[start]
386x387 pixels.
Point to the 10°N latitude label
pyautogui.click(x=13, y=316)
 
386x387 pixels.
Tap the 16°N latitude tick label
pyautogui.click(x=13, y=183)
[end]
**WRITTEN REQUEST:** Count the lines in the rows above that contain the word "latitude", and give only the number.

**OUTPUT OF THE TASK:** 2